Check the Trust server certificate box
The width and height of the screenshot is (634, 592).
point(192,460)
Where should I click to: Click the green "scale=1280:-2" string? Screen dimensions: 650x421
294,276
§ §
• **Exercise description**
Set down nothing but the lines from the one with "Where should I" through the end of the records, keeping each line exactly as written and including both ends.

• **The answer**
Where should I click to: Click the green "scale=1280:-2" string? Screen dimensions: 650x421
294,276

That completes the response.